───── Raw records ─────

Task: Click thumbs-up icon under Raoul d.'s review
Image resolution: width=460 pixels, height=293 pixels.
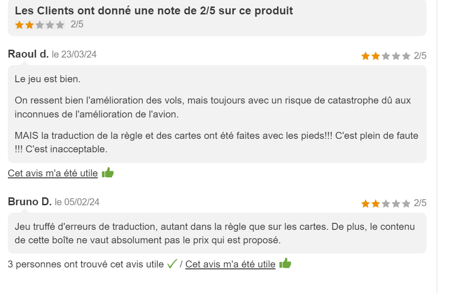Action: pyautogui.click(x=108, y=173)
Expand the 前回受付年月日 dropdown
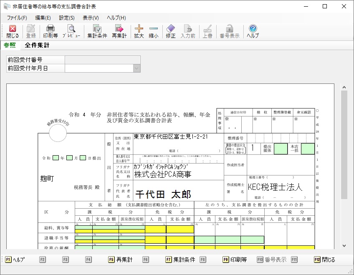This screenshot has width=354, height=275. click(136, 68)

─────

• [Task brief]: Copy out every line of the listing above word for word, omitting the pictures.

• [Written answer]:
Task: Click thumbs-up icon under Raoul d.'s review
Image resolution: width=460 pixels, height=293 pixels.
Action: pyautogui.click(x=108, y=173)
Expand the 前回受付年月日 dropdown
This screenshot has width=354, height=275. click(136, 68)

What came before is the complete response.